First of all, lol. Second, this reminds me of something I really do blame the CIA or at least the “deep state” for, in part anyway. 

The present right-wing turn in culture, such as it is, should have happened in about 2014. We should be past it by now. Even a decade ago, though, the leading institutions were becoming brittle, unable to think in three dimensions. They couldn’t accommodate themselves by coopting, aestheticizing, and thereby politically neutralizing so predictable an artistic shift away from the cloying tones of the New Sincerity and the Obama-to-Occupy era of mass youth movements that failed to deliver on their utopian promise. They were already concluding that any art not didactic was crypto-fascist, instead of the truer converse according to which autonomous art secures civil freedom and fortifies the free citizen’s intellect. Ironically, these soon-to-be “anti-fascists” thought about art the way Goebbels did, in a purely instrumental and identitarian way, whereas those aesthetes they stigmatized as fascist were echoing a host of liberal and leftist thinkers from Mill to Adorno. But to understand irony, you already have to be an aesthete.

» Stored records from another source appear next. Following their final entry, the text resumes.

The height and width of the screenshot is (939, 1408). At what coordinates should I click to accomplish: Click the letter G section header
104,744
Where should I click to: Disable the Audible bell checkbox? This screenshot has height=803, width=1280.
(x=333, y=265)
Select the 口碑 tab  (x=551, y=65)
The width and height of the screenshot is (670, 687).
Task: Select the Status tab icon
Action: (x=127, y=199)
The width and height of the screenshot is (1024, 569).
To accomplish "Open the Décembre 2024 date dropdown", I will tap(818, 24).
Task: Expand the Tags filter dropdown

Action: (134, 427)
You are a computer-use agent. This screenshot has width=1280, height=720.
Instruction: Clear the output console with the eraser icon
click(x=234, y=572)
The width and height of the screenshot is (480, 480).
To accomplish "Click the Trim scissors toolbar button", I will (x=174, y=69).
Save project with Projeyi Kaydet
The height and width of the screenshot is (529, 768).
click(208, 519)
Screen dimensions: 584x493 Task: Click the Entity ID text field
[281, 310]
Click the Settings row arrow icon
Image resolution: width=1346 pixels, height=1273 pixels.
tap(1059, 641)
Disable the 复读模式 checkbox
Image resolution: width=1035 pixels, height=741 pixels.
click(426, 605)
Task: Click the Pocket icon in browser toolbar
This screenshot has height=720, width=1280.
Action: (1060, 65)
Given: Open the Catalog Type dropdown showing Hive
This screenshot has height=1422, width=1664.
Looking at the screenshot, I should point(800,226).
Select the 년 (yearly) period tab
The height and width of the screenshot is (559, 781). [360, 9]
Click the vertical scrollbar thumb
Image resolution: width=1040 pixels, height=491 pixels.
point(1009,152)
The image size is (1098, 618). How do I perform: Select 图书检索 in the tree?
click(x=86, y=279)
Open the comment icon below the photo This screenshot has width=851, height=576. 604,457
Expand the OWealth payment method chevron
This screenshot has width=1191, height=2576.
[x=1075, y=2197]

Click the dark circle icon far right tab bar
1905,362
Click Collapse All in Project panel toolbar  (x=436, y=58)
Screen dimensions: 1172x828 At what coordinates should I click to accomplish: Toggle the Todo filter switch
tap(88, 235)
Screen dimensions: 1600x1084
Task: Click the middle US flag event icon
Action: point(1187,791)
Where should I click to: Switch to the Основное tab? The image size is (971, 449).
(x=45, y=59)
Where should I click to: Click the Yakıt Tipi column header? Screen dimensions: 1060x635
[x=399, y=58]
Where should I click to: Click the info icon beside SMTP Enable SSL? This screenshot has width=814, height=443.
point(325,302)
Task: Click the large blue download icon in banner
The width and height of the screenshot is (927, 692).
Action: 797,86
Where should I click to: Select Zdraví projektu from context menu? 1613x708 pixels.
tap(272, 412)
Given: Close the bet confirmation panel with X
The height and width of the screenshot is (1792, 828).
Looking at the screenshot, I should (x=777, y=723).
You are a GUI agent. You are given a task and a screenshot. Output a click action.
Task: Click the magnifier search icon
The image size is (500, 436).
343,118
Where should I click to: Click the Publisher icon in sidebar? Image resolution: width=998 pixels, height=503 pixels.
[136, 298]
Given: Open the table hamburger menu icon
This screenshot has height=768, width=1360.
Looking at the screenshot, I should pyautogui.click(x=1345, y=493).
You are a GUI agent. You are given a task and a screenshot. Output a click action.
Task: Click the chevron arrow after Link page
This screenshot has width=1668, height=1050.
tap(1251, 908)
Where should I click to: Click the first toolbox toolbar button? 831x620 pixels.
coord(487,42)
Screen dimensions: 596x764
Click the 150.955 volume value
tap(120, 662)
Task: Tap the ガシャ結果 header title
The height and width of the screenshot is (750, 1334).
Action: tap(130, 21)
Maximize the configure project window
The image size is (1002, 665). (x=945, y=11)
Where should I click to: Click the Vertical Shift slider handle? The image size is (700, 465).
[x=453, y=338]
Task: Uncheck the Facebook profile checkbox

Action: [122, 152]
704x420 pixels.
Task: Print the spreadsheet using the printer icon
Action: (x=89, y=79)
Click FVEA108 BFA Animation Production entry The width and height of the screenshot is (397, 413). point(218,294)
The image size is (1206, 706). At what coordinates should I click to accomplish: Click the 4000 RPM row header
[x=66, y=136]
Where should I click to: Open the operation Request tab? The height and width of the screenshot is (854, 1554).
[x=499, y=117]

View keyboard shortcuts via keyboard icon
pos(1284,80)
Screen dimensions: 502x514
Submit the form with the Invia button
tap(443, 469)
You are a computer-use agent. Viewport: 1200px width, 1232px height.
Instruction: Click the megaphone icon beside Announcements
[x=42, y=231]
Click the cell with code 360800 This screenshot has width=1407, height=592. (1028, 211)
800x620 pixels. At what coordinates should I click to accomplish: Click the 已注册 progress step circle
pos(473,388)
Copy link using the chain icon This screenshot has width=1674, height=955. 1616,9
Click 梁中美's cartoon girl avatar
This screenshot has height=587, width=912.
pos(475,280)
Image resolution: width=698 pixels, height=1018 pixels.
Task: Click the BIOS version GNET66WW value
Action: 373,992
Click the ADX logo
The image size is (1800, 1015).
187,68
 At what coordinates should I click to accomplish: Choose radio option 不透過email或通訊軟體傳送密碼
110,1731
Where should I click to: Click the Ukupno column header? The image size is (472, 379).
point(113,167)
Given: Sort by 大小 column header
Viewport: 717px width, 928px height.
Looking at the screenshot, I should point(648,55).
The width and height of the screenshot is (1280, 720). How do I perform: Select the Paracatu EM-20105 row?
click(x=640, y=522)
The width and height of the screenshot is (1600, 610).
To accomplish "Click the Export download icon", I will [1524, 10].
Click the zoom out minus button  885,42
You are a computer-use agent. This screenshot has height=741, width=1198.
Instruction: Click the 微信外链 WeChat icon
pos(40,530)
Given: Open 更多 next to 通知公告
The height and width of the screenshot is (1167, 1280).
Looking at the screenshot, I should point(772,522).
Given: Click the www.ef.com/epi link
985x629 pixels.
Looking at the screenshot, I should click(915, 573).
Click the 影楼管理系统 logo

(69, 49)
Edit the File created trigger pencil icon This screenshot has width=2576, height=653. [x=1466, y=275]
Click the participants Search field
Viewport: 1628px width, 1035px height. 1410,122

By the time Trump was elected and the legacy media in collaboration with the deep state got involved, art didn’t stand a chance; so we had half a decade of rolling top-down moral panics where a culture should have been. New networks, therefore, began to be assembled on the outside and have by now accrued the so-called cultural capital that comes in a revolutionary culture like ours when you build transgressive alternatives to whatever is moralistic and platitudinous. 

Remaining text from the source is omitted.